One foreign investor – admittedly a ‘carpet-bagger’ who wanted to get into Zimbabwe when the economy is on its knees and he could pick up assets that are going begging – has spent six weeks in his hotel, waiting to see ministers and officials who would allow him to bring his money to Harare. He gave up and went to Burkina Faso where he was met at the airport by an official car, there were pencilled alterations to his emailed project proposal which he was asked to look at by noon the next day; by the close of business that day the deal was retyped and signed to everyone’s satisfaction.
At the Harare airport the other day, an Arab investor with oodles of money was turned away because of a perceived irregularity on his visa.
The Mo Ibrahim African Leadership Foundation, in its latest economic report, noted that Zimbabwe now has about 700,000 people in formal employment – about the same as in 1968, 12 years before independence. For reasons of uncompetitiveness, neglect and, more recently, severe electricity and water cuts, industry is running at 34 percent of its former capacity. Thus, conservatively, 66 percent of the industrial workforce has been laid off.
Industry minister Mike Bhima must be barking up the wrong tree when he says a new National Competitiveness Commission can help turn this around.
The latest World Economic Forum Global Competitiveness Index put Zimbabwe right down at rank 125 out of 140 countries listed, but up from 131 in the 2013-14 index.
Whoopee. In the 2015-16 index, Zimbabwe climbed above violence-plagued Pakistan, Mali, confronting Islamic militants, Swaziland, Liberia, Madagascar and Myanmar, the former military dictatorship of Burma, now ranked in the 131st spot.

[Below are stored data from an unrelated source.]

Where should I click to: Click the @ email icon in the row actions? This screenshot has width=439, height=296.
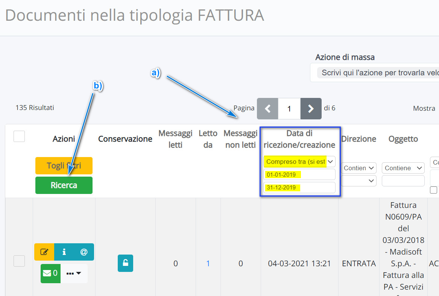click(84, 252)
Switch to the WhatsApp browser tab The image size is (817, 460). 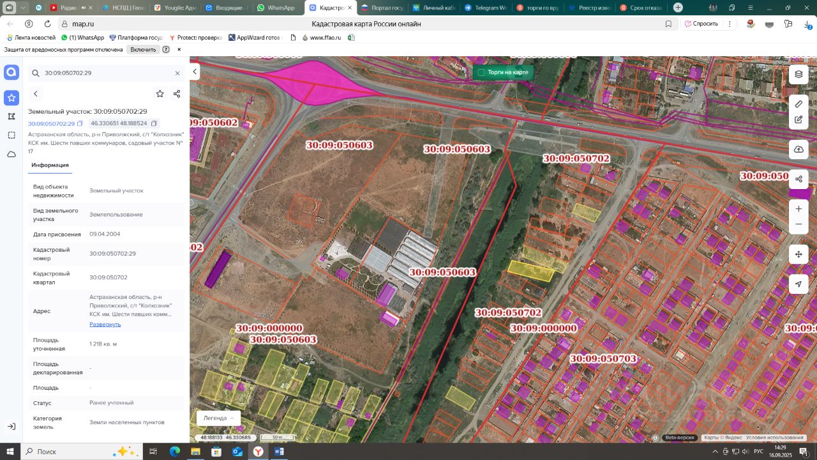click(276, 8)
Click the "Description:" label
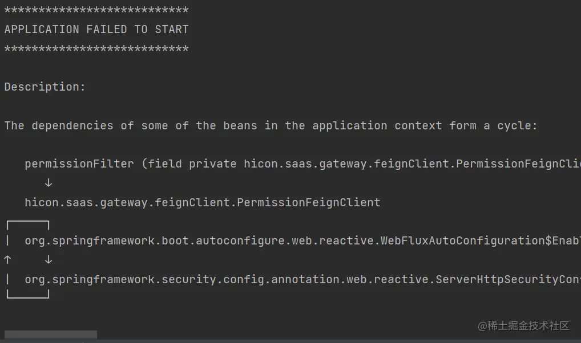 click(45, 87)
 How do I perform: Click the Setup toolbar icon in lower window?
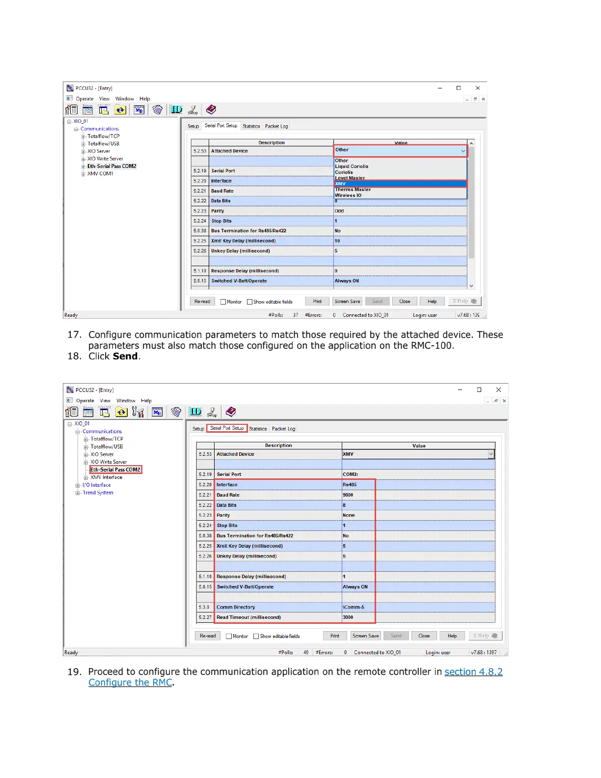pyautogui.click(x=212, y=412)
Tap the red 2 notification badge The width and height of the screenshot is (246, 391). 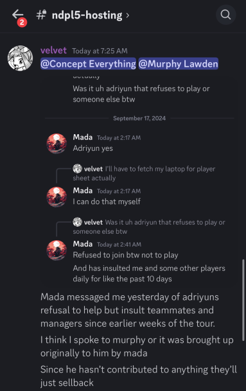click(22, 22)
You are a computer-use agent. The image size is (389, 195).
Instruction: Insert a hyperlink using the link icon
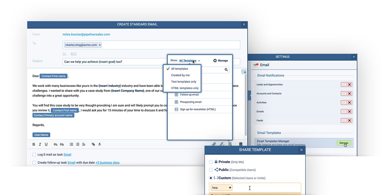coord(93,144)
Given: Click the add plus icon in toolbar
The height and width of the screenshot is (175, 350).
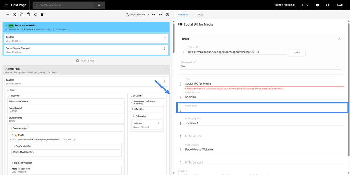Looking at the screenshot, I should [8, 15].
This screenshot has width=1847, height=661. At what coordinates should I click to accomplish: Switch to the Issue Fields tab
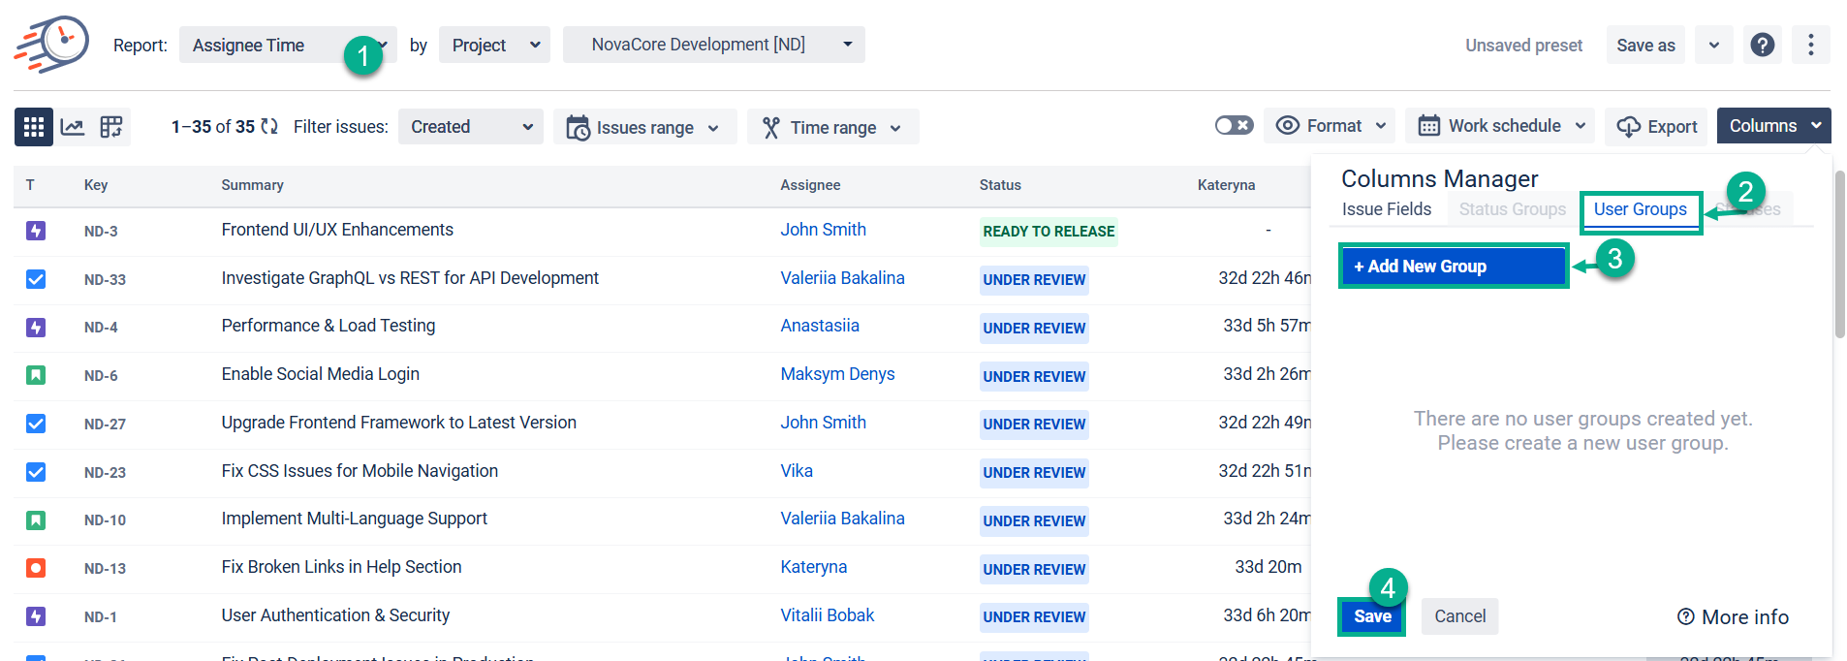1386,209
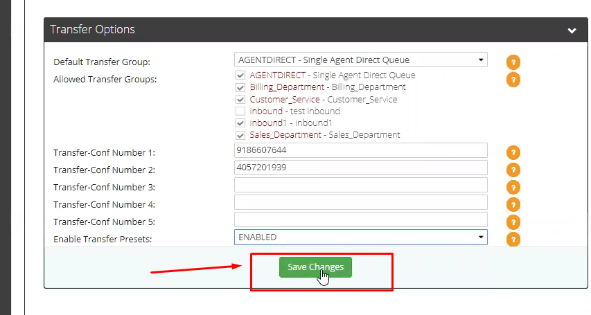The height and width of the screenshot is (315, 591).
Task: Uncheck the AGENTDIRECT transfer group checkbox
Action: 240,75
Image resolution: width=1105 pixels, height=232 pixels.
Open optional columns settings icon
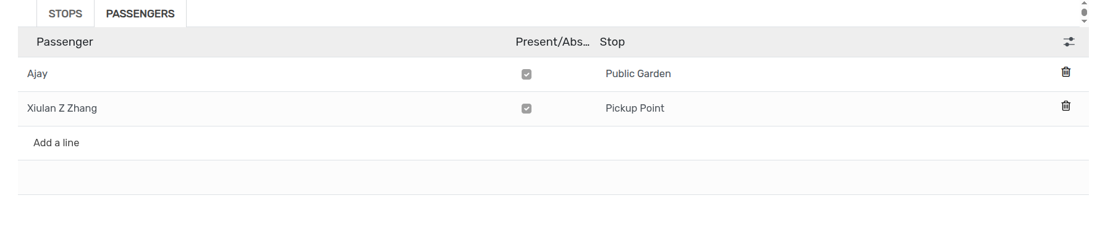click(x=1069, y=42)
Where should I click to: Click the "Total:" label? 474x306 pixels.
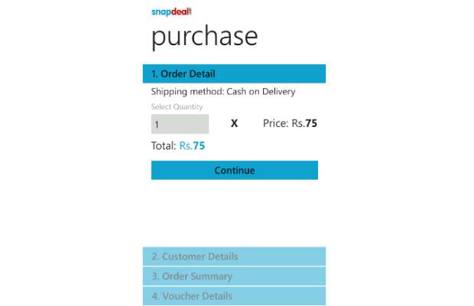164,146

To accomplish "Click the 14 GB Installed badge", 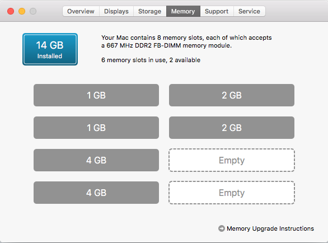I will (x=50, y=49).
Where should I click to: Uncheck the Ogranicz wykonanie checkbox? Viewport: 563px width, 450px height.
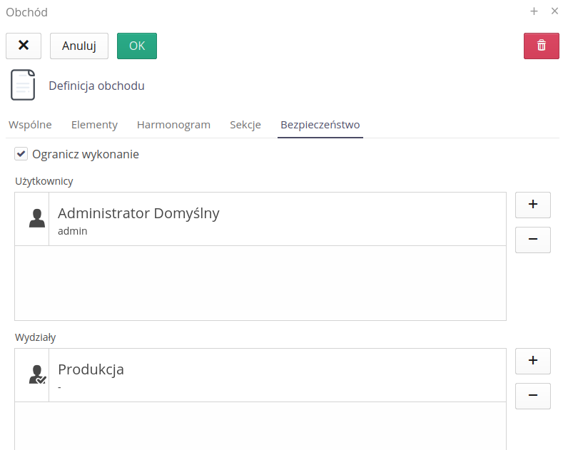(x=21, y=154)
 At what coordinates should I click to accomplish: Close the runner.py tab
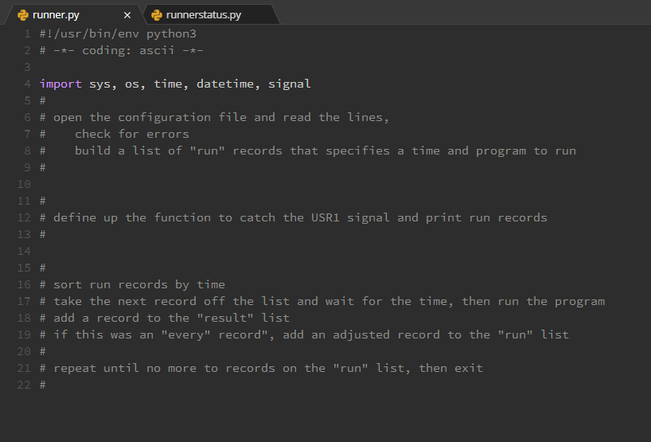tap(127, 15)
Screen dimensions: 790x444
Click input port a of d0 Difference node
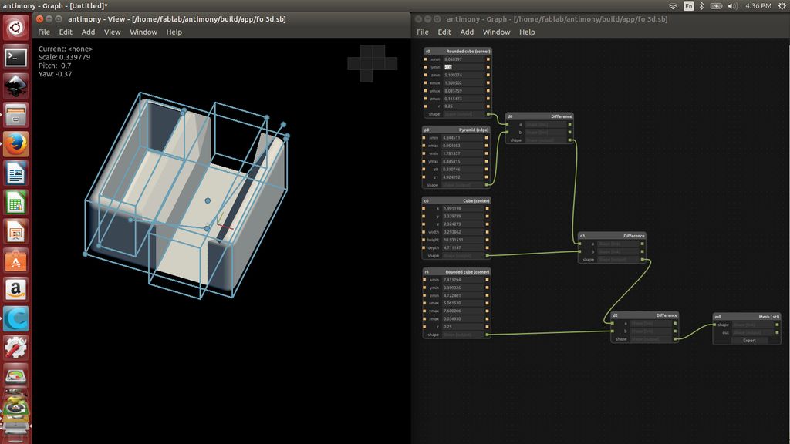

Myanmar’s new purges against the minority Muslim Rohingya have led to the largely overlooked ‘boat people’ refugee emergency, worse in most respects of suffering and death than what is being seen in the Mediterranean and elsewhere.
Even democrat Aung San Suu Kyi is in a bind now; she can’t speak up for the Rohingya minority without alienating majority Buddhist voters in general elections next week.
Nor will the West. There’s too much offshore oil and natural gas still to be exploited off the Myanmar coast, waiting to lift the country up the competitiveness index next time around and end its dependence on heroin exports that made the rich richer and the poor poorer.
It’s a great pity, then, that Zimbabwe’s diamonds have been pillaged and there’s not much left to get competitive about.